State Shintō (国家神道 or 國家神道, Kokka Shintō) was Imperial Japan's ideological use of the Japanese folk religion and traditions of Shinto. The state exercised control of shrine finances and training regimes for priests to strongly encourage Shinto practices that emphasized the Emperor as a divine being.

The State Shinto ideology emerged at the start of the Meiji era, after government officials defined freedom of religion within the Meiji Constitution. Imperial scholars believed Shinto reflected the historical fact of the Emperor's divine origins rather than a religious belief, and argued that it should enjoy a privileged relationship with the Japanese state. The government argued that Shinto was a non-religious moral tradition and patriotic practice, to give the impression that they supported religious freedom. Though early Meiji-era attempts to unite Shinto and the state failed, this non-religious concept of ideological Shinto was incorporated into state bureaucracy. Shrines were defined as patriotic, not religious, institutions, which served state purposes such as honoring the war dead; this is known as Secular Shrine Theory.

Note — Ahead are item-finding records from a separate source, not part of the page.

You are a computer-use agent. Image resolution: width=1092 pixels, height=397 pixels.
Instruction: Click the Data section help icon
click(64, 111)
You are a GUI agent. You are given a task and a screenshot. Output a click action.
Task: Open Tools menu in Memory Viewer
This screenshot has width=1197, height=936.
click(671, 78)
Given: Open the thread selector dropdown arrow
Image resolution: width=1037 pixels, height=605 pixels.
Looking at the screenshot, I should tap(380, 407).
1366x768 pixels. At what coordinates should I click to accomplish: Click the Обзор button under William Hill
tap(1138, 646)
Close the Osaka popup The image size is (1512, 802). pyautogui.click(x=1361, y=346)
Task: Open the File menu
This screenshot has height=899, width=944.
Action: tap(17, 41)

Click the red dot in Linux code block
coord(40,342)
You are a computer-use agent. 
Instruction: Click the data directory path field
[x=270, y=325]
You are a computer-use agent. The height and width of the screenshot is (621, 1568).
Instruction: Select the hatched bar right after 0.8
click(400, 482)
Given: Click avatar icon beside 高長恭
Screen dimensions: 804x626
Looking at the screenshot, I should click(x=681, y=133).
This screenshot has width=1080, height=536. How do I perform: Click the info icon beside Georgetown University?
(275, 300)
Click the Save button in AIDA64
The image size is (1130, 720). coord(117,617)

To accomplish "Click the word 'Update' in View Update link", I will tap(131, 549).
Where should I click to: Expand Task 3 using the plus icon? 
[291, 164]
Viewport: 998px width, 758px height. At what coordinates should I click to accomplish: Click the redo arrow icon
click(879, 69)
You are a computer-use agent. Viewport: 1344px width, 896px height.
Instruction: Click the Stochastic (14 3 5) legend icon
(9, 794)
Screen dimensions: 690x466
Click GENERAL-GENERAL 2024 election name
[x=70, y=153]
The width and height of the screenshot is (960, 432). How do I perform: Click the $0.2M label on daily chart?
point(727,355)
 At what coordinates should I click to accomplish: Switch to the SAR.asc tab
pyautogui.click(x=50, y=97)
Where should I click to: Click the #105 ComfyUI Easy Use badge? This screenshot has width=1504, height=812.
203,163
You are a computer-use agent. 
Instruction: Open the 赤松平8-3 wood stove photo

The state also integrated local shrines into political functions, occasionally spurring local opposition and resentment. With fewer shrines financed by the state, nearly 80,000 closed or merged with neighbors. Many shrines and shrine organizations began to independently embrace these state directives, regardless of funding. By 1940, Shinto priests risked persecution for performing traditionally "religious" Shinto ceremonies. Imperial Japan did not draw a distinction between ideological Shinto and traditional Shinto.

US military leaders introduced the term "State Shinto" to differentiate the state's ideology from traditional Shinto practices in the 1945 Shinto Directive. That decree established Shinto as a religion, and banned further ideological uses of Shinto by the state. Controversy continues to surround the use of Shinto symbols in state functions.

Shinto is a blend of indigenous Japanese folk practices, beliefs, court manners, and spirit-worship which dates back to at least 600 CE. These beliefs were unified as "Shinto" during the Meiji era (1868–1912), though the Chronicles of Japan (日本書紀, Nihon Shoki) first referenced the term in the eighth century. Shinto has no fixed doctrines or founder, but draws instead from creation myths described in books such as the Kojiki.

The December 15, 1945 "Shinto Directive" of the United States General Headquarters introduced the "State Shinto" distinction when it began governing Japan after the Second World War. The Shinto Directive (officially the "Abolition of Governmental Sponsorship, Support, Perpetuation, Control and Dissemination of State Shinto") defined State Shinto as "that branch of Shinto (Kokka Shinto or Jinja Shinto) which, by official acts of the Japanese government, has been differentiated from the religion of Sect Shinto (Shuha Shinto or Kyoha Shinto) and has been classified a non-religious national cult."

The "State Shinto" term was thus used to categorize and abolish Imperial Japanese practices that relied on Shinto to support nationalistic ideology. By declining to ban Shinto practices outright, Japan's post-war constitution was able to preserve full freedom of religion.

The definition of State Shinto requires distinction from the term "Shinto", which was one aspect of a set of nationalist symbols integrated into the State Shinto ideology. Though some scholars, such as Woodard and Holtom, and the Shinto Directive itself, use the terms "Shrine Shinto" and "State Shinto" interchangeably, most contemporary scholars use the term "Shrine Shinto" to refer to the majority of Shinto shrines which were outside of State Shinto influence, leaving "State Shinto" to refer to shrines and practices deliberately intended to reflect state ideology.